INSTRUCTION> Write out the lines below word for word, leaving out the pictures.

AVAILABLE DATA>
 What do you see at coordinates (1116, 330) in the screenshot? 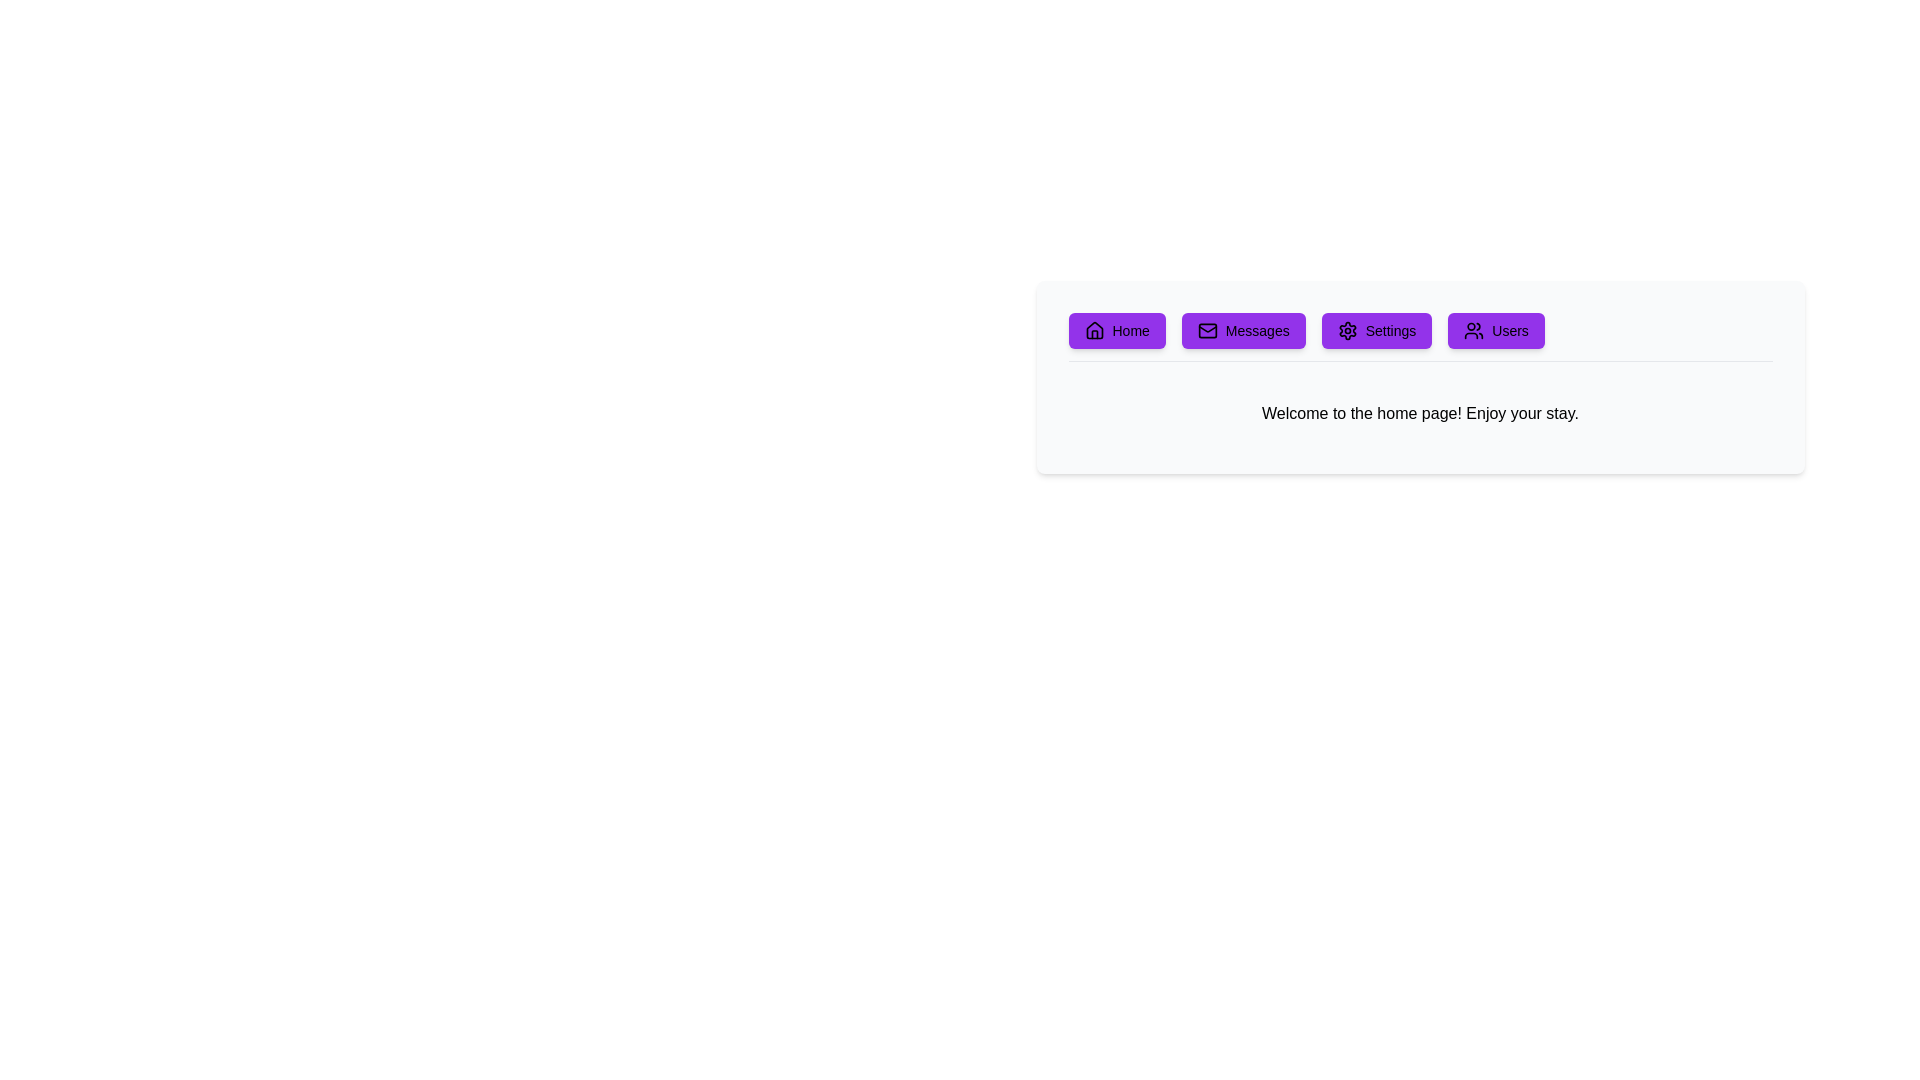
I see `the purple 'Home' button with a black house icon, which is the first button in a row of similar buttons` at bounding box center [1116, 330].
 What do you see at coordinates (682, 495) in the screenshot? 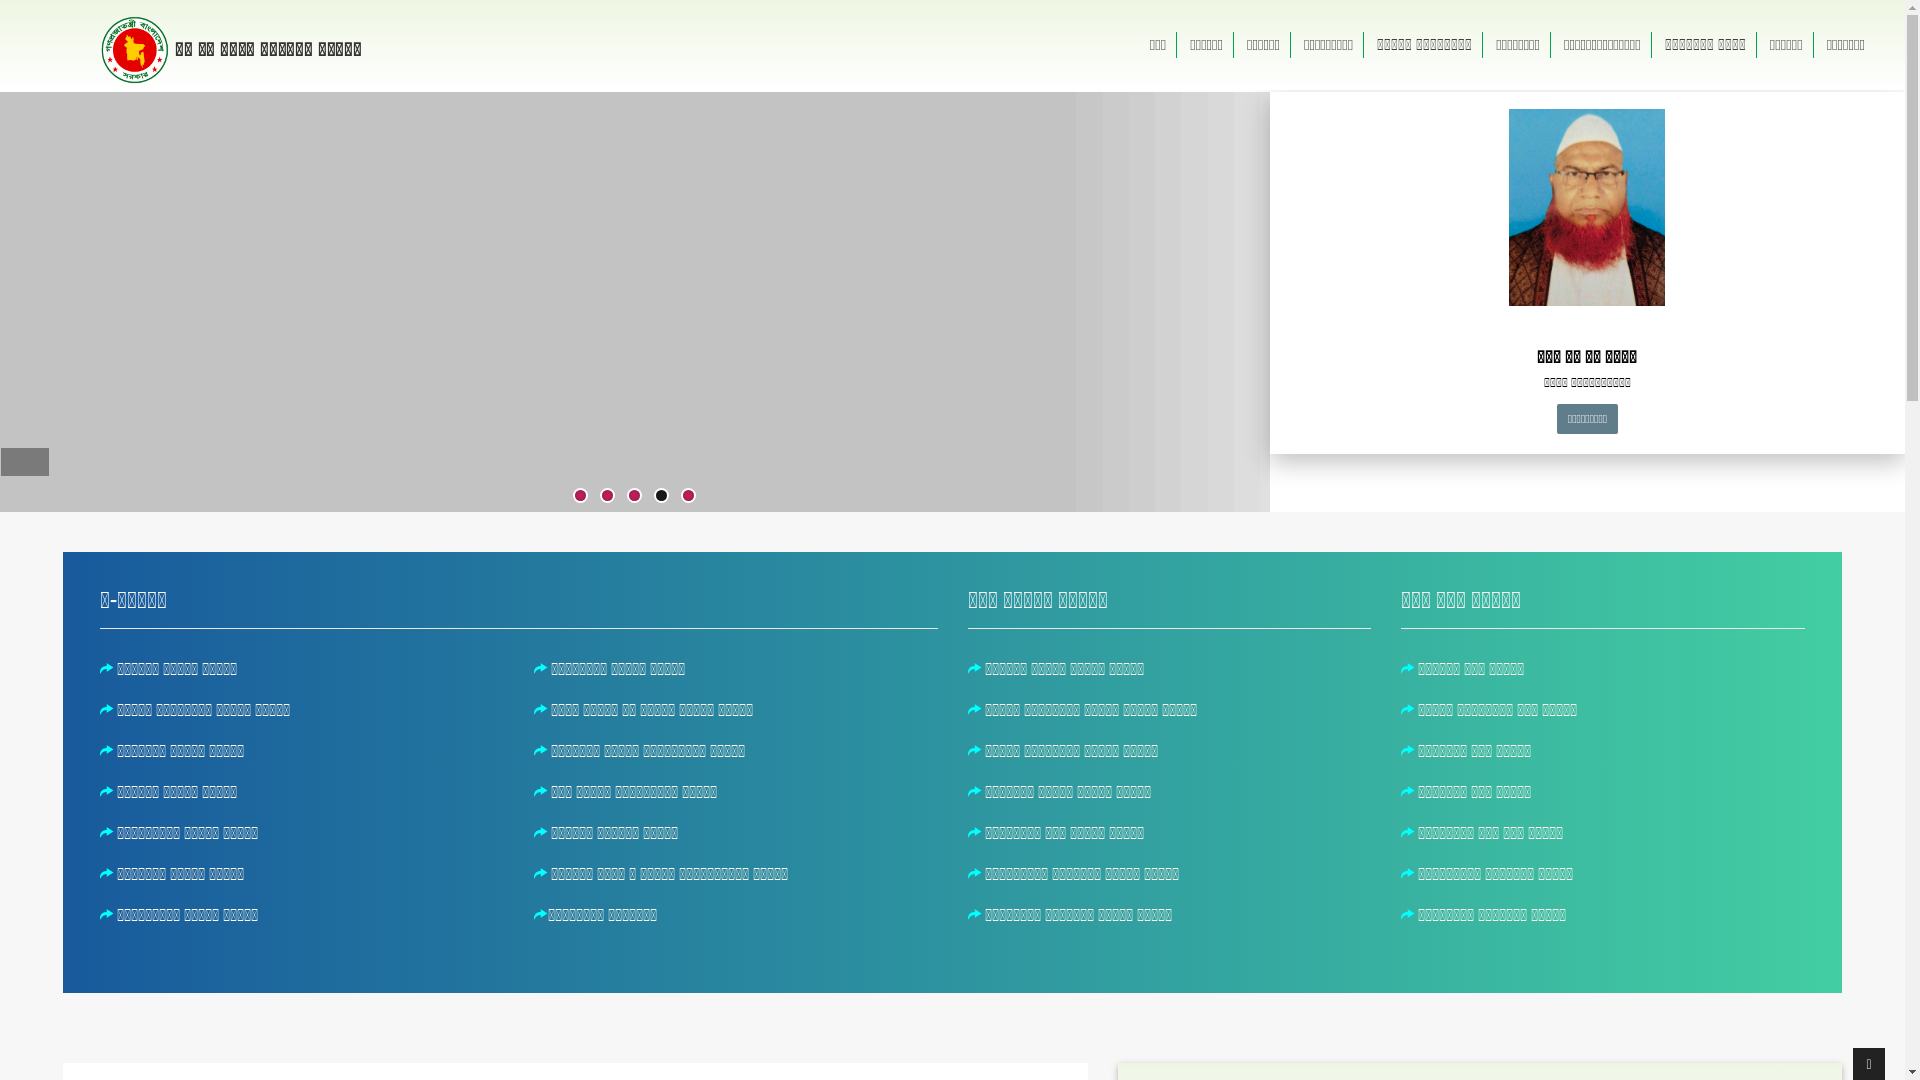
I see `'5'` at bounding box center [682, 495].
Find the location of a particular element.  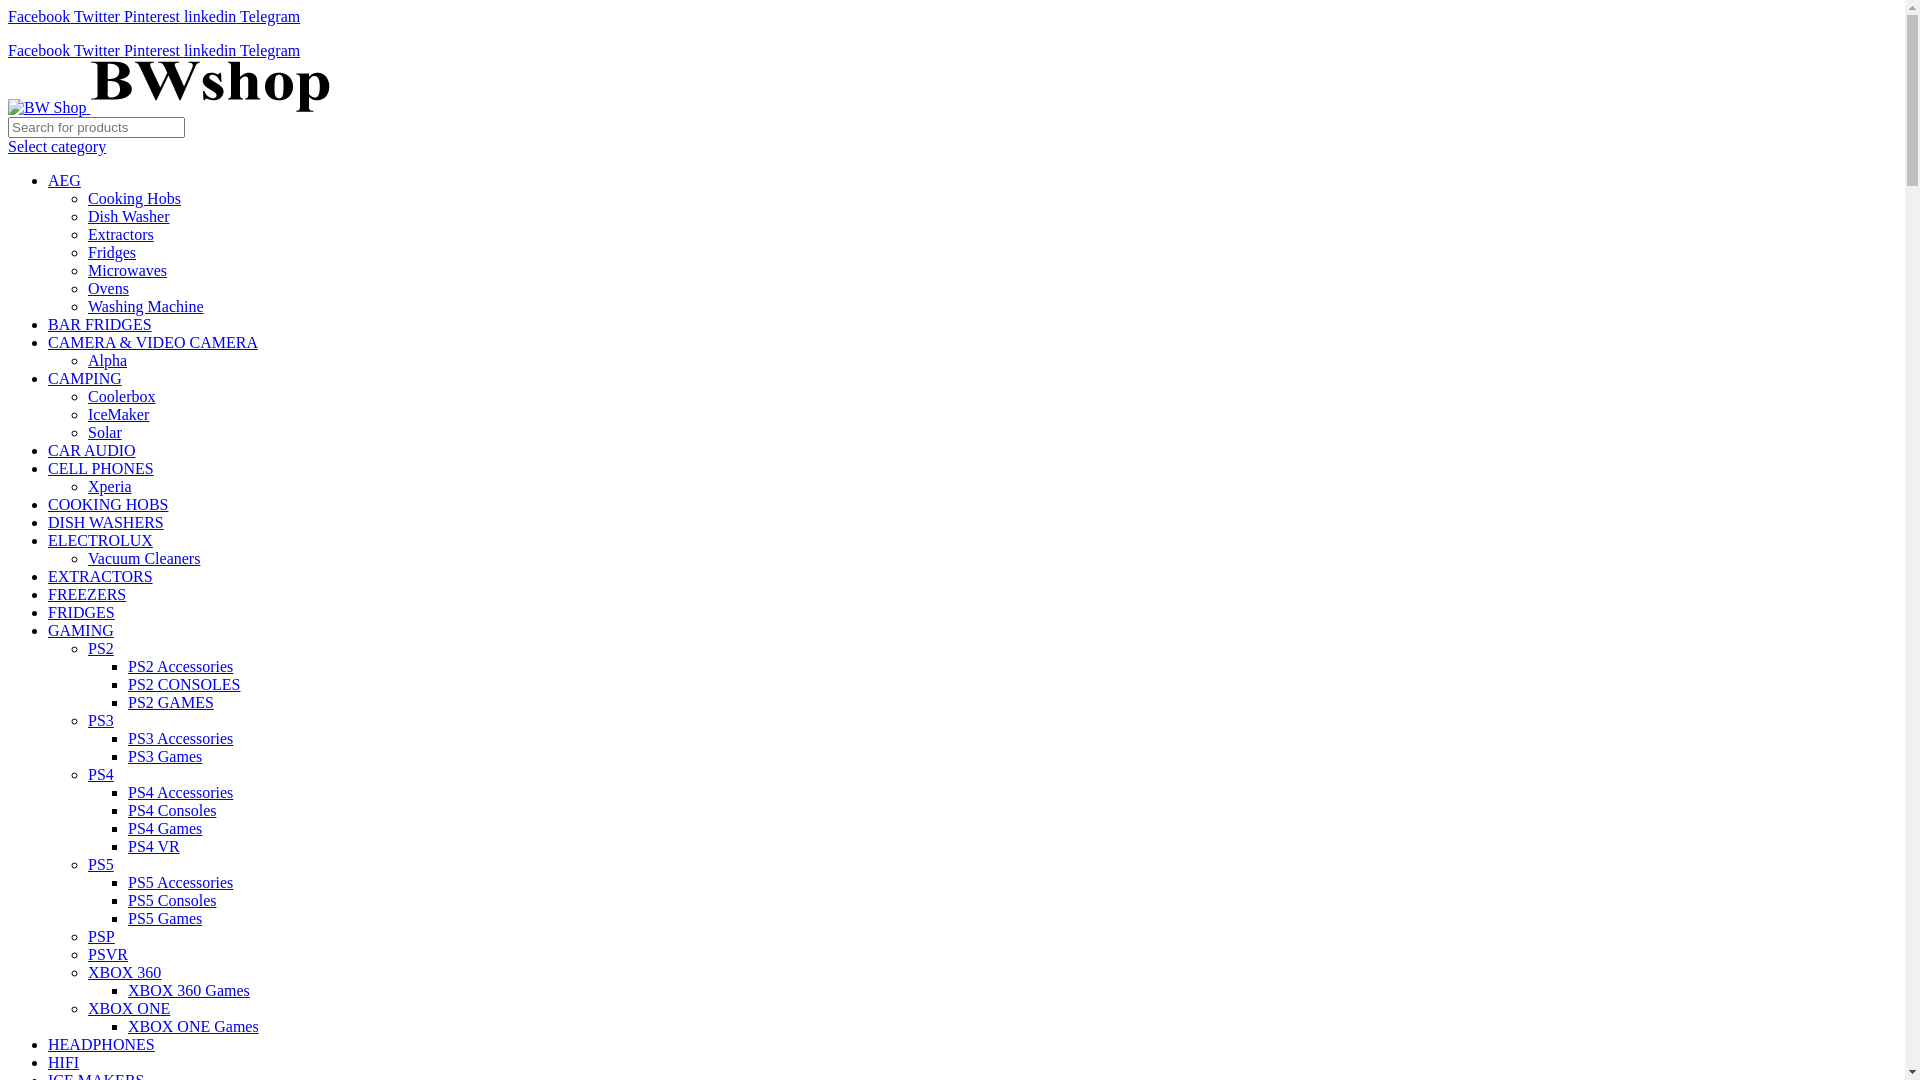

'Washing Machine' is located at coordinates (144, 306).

SOLVED PROBLEM>
 What do you see at coordinates (1116, 330) in the screenshot? 
I see `the purple 'Home' button with a black house icon, which is the first button in a row of similar buttons` at bounding box center [1116, 330].
 What do you see at coordinates (682, 495) in the screenshot? 
I see `'5'` at bounding box center [682, 495].
Find the location of a particular element.  

'Washing Machine' is located at coordinates (144, 306).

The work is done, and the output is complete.